Dataset content
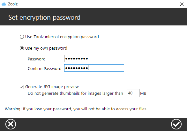Image resolution: width=187 pixels, height=131 pixels.
Task: Click the Confirm Password field label
Action: 45,69
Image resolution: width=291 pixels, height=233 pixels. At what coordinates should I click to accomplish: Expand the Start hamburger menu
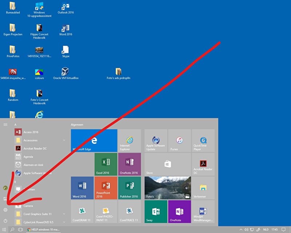(x=5, y=125)
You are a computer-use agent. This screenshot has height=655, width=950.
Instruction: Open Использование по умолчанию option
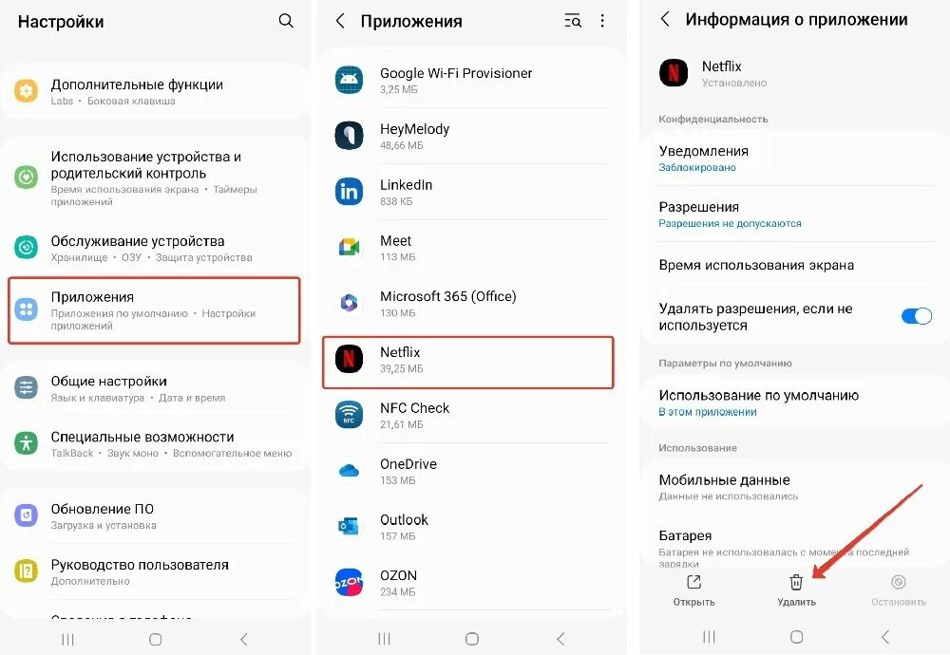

Instructions for the task
Print every line of the items above verbatim, leaving out the pictures.

Answer to this exercise
Image resolution: width=187 pixels, height=131 pixels.
Task: Click the Confirm Password field label
Action: 45,69
Image resolution: width=291 pixels, height=233 pixels. At what coordinates should I click to accomplish: Expand the Start hamburger menu
(x=5, y=125)
You are a computer-use agent. This screenshot has height=655, width=950.
Instruction: Open Использование по умолчанию option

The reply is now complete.